This station that puts Berlin back on track
Berlin Central Station, which opens its doors a few days before the World Cup, is the largest railway junction in Europe. Architectural feat and logistics masterpiece, it places the bustling German metropolis at the heart of the continent. Even if Berlin Hauptbahnhof, symbol of reunified Germany, is born in a city with a disaster economy.
The largest railway crossroads in Europe
May 26 be another historic day for Berlin? After eight years of construction and seventeen years after the fall of the Wall, the central station of the German capital, located on the site of the old Lehrter Bahnhof, finally opens its doors, placing Berlin even more at the heart of Europe. Berlin Hauptbahnhof, the continent’s largest station, will undoubtedly be the hub of European rail traffic. Within it, the two major axes Paris-Moscow (East-West) and Rome-Copenhagen (North-South) will intersect. It is quite simply the most important railway crossroads in Europe: more than 1,200 trains and nearly 300,000 people should stop or transit there every day.
And this, in the heart of Berlin, a stone’s throw from the Tiergarten, the Reichstag and Potsdamer Platz. When the wall fell, the place was a no man’s land: today, Berlin’s central station is, a few days before the opening of the Mondial de foot, the last stone in the building of the reunified capital. And it is a cut stone.
A gigantic glass and steel snake
Designed by German architect Meinhard von Gerkan, the Berlin Hauptbahnhof is impressive, and looks from afar like a gigantic glass snake adorned with two office towers. The dimensions of this pharaonic monument leave you dreaming: the East-West axis, located 10 m from the ground, is surmounted by a glass gallery 321 m long and 40 m wide. The hall, oriented North-South, cuts the glass roof over a length of 160 m. It is framed by two 46 m high buildings that span, like bridges, the tracks. Finally, the station is fully lit by daylight, filtered through the glass roof.
Hold your breath, as it is only the “visible” part of the monster. In the basement, 15 m deep, 8 routes spread over 430m serve the North-South axis. Finally, on the mezzanine, a car park with a capacity of 900 parking spaces awaits travelers, as well as 15,000 m 2 of shops of all kinds and food outlets. The different levels are linked together by 54 escalators and 34 elevators, including 6 panoramic ones.
The cathedral builders would not have been disoriented by the Berlin Hauptbahnhof yard. Just for the foundations of this titanic project, it was necessary to dig tens of meters to remove 1.5 million cubic meters of earth and establish 9 levels of 90,000 m 2, the surface of 11 football fields.
Four networks in one place
A rare architectural feat, Berlin Hauptbanhof is also a masterpiece of logistics and traffic organization. On its site, five different networks coexist in a single hub in the world: the two main East-West / North-South “Main Lines” rail axes, the regional lines of the state of Brandenburg, the S-Bahn (equivalent of our RER) above ground and the metro (line U5) underground. All in one place.

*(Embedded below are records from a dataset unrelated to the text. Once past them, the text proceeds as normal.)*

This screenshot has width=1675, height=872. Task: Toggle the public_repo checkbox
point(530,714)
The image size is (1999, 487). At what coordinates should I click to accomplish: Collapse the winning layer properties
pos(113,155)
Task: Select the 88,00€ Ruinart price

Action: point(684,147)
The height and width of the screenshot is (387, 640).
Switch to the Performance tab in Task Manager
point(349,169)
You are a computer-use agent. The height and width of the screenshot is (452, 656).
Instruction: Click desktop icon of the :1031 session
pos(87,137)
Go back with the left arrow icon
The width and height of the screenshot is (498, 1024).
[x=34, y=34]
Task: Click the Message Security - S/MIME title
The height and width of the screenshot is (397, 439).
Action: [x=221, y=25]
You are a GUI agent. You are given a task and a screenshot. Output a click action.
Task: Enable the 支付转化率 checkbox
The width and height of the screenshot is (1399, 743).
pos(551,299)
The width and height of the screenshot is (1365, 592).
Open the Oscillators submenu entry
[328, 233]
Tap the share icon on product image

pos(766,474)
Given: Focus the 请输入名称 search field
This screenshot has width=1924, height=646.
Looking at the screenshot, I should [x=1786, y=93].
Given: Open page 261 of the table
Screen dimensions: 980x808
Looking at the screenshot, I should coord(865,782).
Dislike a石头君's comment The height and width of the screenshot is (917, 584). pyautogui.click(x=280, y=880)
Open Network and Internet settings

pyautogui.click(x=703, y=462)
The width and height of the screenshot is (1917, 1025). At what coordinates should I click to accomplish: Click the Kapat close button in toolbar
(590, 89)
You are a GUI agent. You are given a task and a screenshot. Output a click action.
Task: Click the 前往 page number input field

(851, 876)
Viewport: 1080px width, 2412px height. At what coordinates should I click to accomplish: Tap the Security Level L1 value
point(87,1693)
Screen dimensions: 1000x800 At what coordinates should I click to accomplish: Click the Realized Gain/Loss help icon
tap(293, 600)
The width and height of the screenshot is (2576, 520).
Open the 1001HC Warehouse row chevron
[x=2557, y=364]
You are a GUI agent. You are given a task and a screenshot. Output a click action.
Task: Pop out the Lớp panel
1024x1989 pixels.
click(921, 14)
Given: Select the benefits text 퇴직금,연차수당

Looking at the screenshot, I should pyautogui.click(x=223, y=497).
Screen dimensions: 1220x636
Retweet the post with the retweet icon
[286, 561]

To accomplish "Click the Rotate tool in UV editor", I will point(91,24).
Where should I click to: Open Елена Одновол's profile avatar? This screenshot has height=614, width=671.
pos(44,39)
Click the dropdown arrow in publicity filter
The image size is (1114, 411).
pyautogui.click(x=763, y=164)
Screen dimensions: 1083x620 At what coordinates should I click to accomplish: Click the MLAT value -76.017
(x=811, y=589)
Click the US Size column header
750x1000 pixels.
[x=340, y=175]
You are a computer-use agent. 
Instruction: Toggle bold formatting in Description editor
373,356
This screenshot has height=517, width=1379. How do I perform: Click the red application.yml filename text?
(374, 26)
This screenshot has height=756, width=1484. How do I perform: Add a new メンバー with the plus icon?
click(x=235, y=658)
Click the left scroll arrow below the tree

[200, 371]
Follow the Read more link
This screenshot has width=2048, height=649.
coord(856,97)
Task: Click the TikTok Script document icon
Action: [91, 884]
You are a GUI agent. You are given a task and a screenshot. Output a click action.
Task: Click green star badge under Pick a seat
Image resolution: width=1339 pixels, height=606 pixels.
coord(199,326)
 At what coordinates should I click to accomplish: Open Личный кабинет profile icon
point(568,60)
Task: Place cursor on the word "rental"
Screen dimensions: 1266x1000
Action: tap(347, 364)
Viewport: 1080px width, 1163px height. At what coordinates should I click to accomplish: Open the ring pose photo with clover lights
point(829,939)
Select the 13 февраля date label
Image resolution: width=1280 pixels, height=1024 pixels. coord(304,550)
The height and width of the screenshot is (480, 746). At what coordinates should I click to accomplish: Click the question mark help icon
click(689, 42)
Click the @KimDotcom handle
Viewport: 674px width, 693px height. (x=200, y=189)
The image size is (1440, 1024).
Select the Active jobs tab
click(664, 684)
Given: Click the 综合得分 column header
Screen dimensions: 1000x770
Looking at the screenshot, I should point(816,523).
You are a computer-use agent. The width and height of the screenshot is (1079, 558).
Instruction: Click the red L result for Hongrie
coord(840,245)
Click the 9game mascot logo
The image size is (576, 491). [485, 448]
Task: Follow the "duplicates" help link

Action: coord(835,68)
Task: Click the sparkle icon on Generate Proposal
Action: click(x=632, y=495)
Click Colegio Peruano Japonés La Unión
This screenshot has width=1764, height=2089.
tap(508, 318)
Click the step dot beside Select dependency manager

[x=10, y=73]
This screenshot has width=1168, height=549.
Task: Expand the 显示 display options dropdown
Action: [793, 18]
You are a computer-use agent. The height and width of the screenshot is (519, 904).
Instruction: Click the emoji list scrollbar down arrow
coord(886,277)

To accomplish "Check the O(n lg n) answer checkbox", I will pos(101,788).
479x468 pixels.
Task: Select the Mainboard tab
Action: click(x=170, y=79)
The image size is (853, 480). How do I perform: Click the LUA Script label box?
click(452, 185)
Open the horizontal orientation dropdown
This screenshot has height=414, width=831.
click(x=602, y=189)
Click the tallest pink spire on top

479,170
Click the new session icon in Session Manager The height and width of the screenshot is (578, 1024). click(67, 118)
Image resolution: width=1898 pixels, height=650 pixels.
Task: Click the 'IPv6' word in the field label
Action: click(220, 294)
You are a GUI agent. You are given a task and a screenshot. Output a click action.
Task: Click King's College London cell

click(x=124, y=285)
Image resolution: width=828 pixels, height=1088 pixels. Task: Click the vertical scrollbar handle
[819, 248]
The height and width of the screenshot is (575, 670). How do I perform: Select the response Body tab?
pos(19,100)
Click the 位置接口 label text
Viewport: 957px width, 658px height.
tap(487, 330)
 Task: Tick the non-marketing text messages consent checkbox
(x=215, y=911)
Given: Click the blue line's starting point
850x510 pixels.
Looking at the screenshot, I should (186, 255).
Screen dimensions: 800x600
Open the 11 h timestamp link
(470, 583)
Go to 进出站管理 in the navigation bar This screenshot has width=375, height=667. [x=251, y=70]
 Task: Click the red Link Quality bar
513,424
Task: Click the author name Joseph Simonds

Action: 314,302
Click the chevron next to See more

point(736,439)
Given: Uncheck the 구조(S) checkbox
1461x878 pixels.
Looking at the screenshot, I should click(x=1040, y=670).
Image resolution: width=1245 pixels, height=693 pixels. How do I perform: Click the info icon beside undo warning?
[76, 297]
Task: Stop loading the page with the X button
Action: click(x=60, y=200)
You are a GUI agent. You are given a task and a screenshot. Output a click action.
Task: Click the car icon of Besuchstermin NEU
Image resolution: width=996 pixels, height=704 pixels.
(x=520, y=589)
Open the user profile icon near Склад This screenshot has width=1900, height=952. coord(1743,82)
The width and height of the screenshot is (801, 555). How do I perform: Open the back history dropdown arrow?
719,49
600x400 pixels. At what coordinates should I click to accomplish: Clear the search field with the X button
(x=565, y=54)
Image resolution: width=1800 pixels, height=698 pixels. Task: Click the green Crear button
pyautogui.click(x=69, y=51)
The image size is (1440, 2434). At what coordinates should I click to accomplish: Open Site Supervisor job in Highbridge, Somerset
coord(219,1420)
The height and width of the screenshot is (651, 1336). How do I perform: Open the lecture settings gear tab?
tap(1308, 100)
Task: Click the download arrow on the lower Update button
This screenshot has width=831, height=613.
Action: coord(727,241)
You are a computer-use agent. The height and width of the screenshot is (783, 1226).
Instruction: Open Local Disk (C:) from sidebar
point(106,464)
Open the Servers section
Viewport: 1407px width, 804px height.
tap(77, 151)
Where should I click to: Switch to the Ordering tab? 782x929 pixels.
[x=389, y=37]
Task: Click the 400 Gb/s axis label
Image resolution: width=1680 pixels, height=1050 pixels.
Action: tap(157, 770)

It is therefore a model of interconnection of rare efficiency, which is missing only the airway. The plane has always been, it is true, the Achilles heel of Berlin: for obvious historical reasons, Lufthansa preferred to place its hubsin Munich and Frankfurt. With its new station, Berlin is ready to welcome the hordes of football supporters, but also the tourists, more and more numerous, who rediscover its charms.
A station to avoid the siding.
It remains to be seen whether a building of such gigantism arrives at the right time. Berlin is struggling to digest a reunification with forceps, after ten years of radical transformations. The city is bankrupt, and her new clothes seem too big for her.
Certainly, the German capital shows a cultural vitality unique in Europe: the bohemian district of Prenzlauer Berg is in turmoil, the night scene of Friedrichshain always sets the tone for Europe of electronic music and the banks of the Spree are very pleasant in summer. Despite the chic but controversial hyper-modernism of its administrative buildings and the new Potsdamer Platz, Berlin has kept its bohemian and rebellious spirit against all odds.
But if the city knew how to attract artists and young people, the headquarters of companies, which remained in the west of Germany, shine by their absence. Many brand-new office buildings remain desperately empty. Today one of the most indebted conurbations in the world, Berlin is going through a very serious economic crisis. With an unemployment rate of around 20% and a deficit of 59 billion euros, Berlin is bloodless, to the point that its mayor Klaus Wowereit has filed a complaint against the federal state, whose finances are not flourishing, so that ‘he shows more solidarity.
Under these conditions, the new central station, whose gigantism and perfection are supposed to reflect the success of German reunification, is more like a beautiful tree hiding the forest of failures of reunification. Many Berlin decision-makers hope, however, that this new infrastructure will give a boost to the local economy. Deutsche Bahn estimates that passenger traffic could increase threefold by 2010. Will entrepreneurs be sensitive to the charms of the Berlin Hauptbahnhof? Pending better economic auspices, such a railway monument is undoubtedly worth the trip. Those who love Berlin will surely take the train.